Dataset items
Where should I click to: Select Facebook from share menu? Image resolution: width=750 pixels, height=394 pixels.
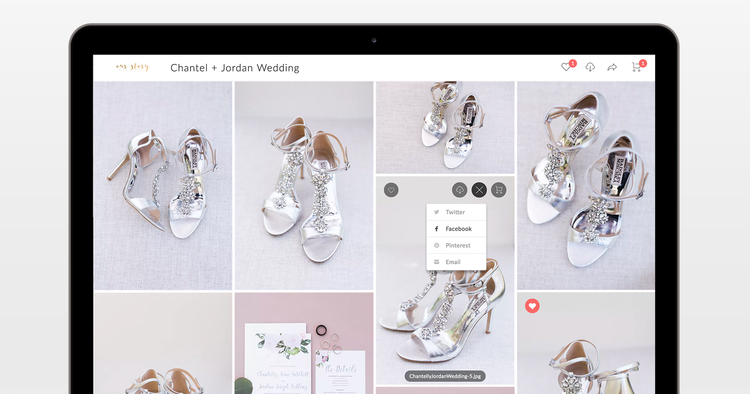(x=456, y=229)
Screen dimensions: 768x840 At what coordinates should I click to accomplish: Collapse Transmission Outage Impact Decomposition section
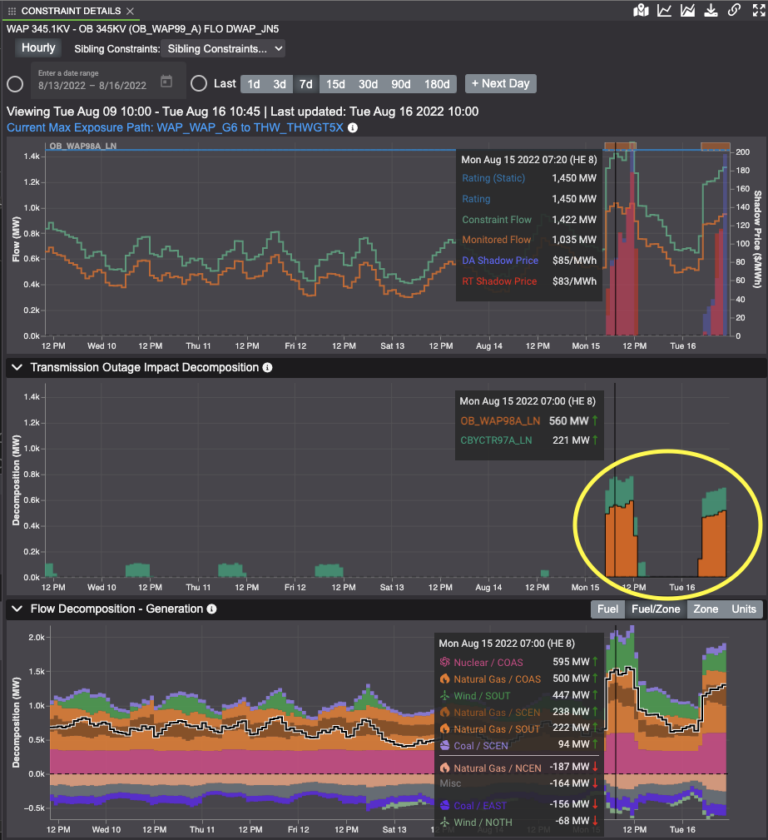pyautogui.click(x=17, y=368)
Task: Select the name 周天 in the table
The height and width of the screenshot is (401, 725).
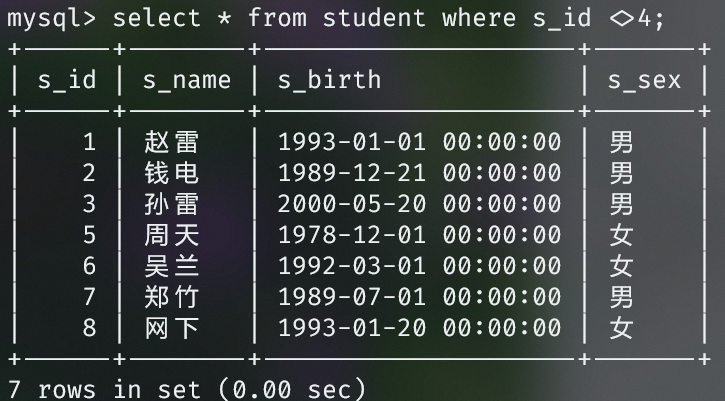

## Aim of the exercise:
Please lay out each line of the listing above as a row in a Markdown table with the columns "Number" and "Record line," skipping blank lines and leaving out the pictures.

## Answer for the task:
| Number | Record line |
|---|---|
| 1 | Where should I click to: Select Facebook from share menu? Image resolution: width=750 pixels, height=394 pixels. |
| 2 | (x=456, y=229) |
| 3 | Screen dimensions: 768x840 At what coordinates should I click to accomplish: Collapse Transmission Outage Impact Decomposition section |
| 4 | pyautogui.click(x=17, y=368) |
| 5 | Task: Select the name 周天 in the table |
| 6 | The height and width of the screenshot is (401, 725). |